Хозяйка поняла свою ошибку. Она вернулась к нам и протянула с извинением десять крон, прося скатерть обратно. Шаляпин покачал головой.

— Простите, мадам. Скатерть моя. Я купил ее у вас. А теперь, если вам угодно получить ее обратно, — пятьдесят крон…

Хозяйка безмолвно заплатила деньги.

* * *

В Шанхай Шаляпин приехал из Америки в 1935 году. На пристани его встречала толпа. Местная богема, представители прессы, фотографы. В руках публика держала огромные плакаты «Привет Шаляпину!»

Журналисты окружили его. Аппараты щелкали безостановочно. Какие-то люди снимались у его ног, прижимая лица чуть ли не к его ботинкам. Местные колбасники послали ему жирные окорока, владельцы водочных заводов — огромные бутыли с водкой. Длиннейшие интервью с ним заполняли страницы местных газет…

Он приехал с женой и дочерью, импресарио, пианистом и секретарем. Интервьюировали не только его, но всех окружающих. Даже, кажется, его бульдога. Просили на память автографы, фотографии, карандаши, ручки, носовые платки…

Приехал Ф.И. больным и сильно переутомленным, как и всякий артист перед своим закатом. Естественно, что это был не тот Шаляпин, которого знали те, кто слышал его в России. Но это был Шаляпин! За одно то, что он приехал, надо было быть благодарным ему.

Обыватели ждали, что он будет басом тушить свечи, они принесли с собой в театр вату — затыкать уши, чтобы предохранить барабанные перепонки от силы его голоса. И вдруг — разочарование!

— Поет самым спокойным голосом и даже иногда тихо…

— И за что только такие деньги берут?!

— А сборы какие?!

Роптали, но повышать голос боялись. Неудобно. Еще за дураков посчитают.

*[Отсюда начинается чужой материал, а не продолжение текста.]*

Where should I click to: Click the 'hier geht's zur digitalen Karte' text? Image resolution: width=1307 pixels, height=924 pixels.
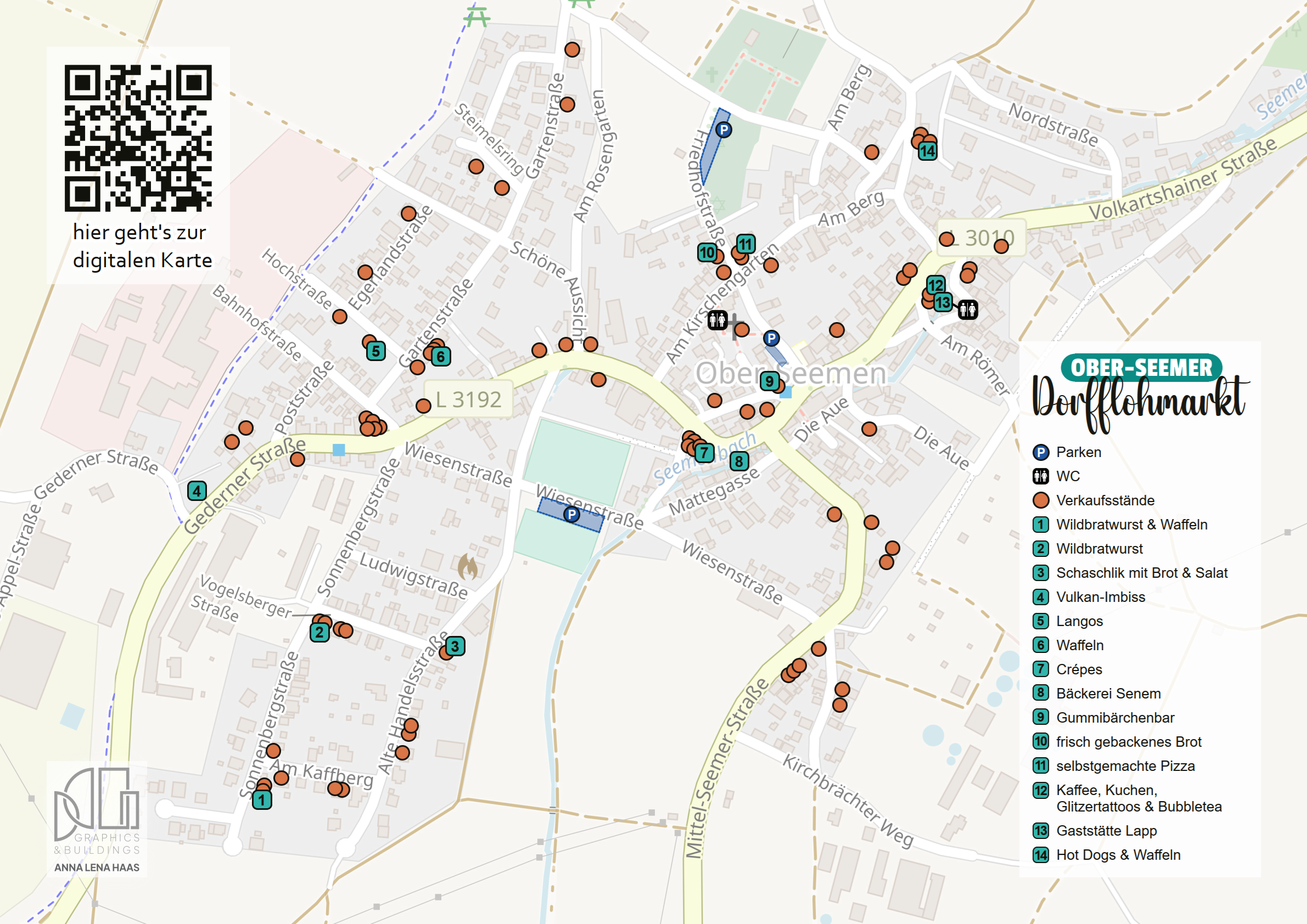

У местных благотворителей разыгрывался аппетит. Однажды к нему явилась делегация с просьбой спеть бесплатно концерт, а весь сбор отдать им. Шаляпин отказал. Артист, подписавший контракт с антрепренером, не мог петь бесплатно. А расходы антрепренера? А пароходные билеты из Америки на шесть человек? А отели? А реклама театра, а все остальное? Но их это не интересовало. Им нужно было «рвануть сумму», а такой случай не часто бывает.

Вот тут-то и началось.

Верноподданные газеты, расстилавшие свои простыни перед его ногами, подняли невообразимую ругань. Целые ушаты помоев выливались ежедневно на его седеющую голову.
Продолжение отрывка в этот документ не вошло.